Rob Ianello Named Head Coach at Akron, Notre Dame Faces More Questions

Dan ScofieldAnalyst IDecember 9, 2009

First it was Charlie Weis.

Then it was Jimmy Clausen, followed closely behind by classmate and All-American, Golden Tate.

Today, Notre Dame's key piece on the recruiting trail and interim head of football operations Rob Ianello has taken the same path as the aforementioned trio of former Domers.

It was announced today that Ianello will be formally introduced as head coach at Akron University at noon on Thursday.

''Rob brings a great amount of experience and a lot of energy, and is known as one of the best recruiters in the country,'' said UA Athletic Director Tom Wistrcill. ''We feel he is going to be a great leader for the players in our program.

Although it was still questionable whether most of the current staff at Notre Dame would remain when a new coach was named this week, Ianello's job looked to be safe as he has been responsible for luring numerous blue-chippers to South Bend during the Charlie Weis era.

He joined the Irish in 2005 as a recruiting coordinator and wide-receivers coach and has had tremendous success with recruits. In 2008, he was named as one of the top 25 recruiters in the nation by Rivals and in the top 10 by Tom Lemming.
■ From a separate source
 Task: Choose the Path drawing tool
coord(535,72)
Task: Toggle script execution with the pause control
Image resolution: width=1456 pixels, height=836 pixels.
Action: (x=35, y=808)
During his time with the Irish, Ianello has hauled in 12 four-star recruits and three five-stars into the program. This year, he has already garnered four verbal commitments from high school seniors and was recently taking on the duties of being a head college football coach on the recruiting trail.

Now, he will get a chance that he has been waiting for his entire career.

Ianello, 44, will leave Notre Dame with even more question marks than any Irish fan would have liked after the firing of Weis.

In addition to finding a suitable head coach (Brian Kelly or Randy Edsall?), Jack Swarbrick must also take into consideration that Ianello was a key in holding together yet another top recruiting class for Notre Dame. Leaving the incoming head coach with a broken class could cause setbacks and jeopardize instant improvement.

If a coach isn't named by the end of this week, along with a few assistants who will be with the program in 2010, Notre Dame might have even more questions flying at them from their recruits.